» HOW TO COMPLETE THIS TASK
Exactly how many lines in this data contain the word "screenshot"? Only the number should be given.

» MATERIALS PROVIDED

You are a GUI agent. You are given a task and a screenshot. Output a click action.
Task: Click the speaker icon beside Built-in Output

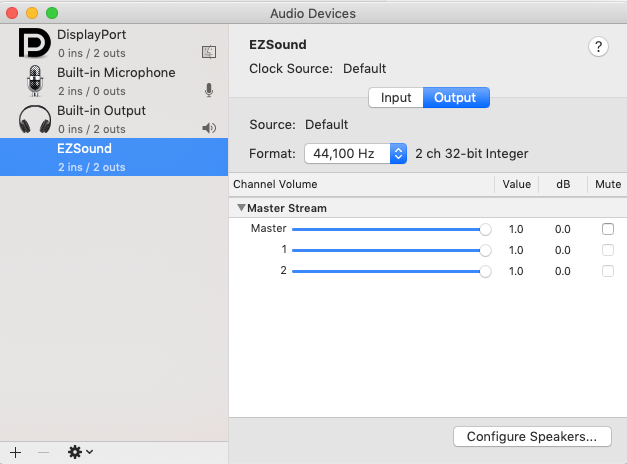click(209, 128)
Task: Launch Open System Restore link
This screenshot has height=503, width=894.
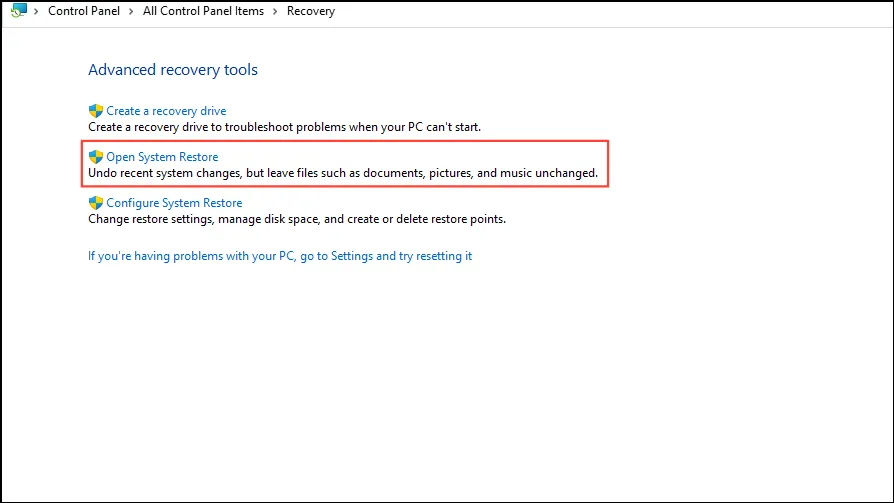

» ANSWER TO THE EXERCISE
2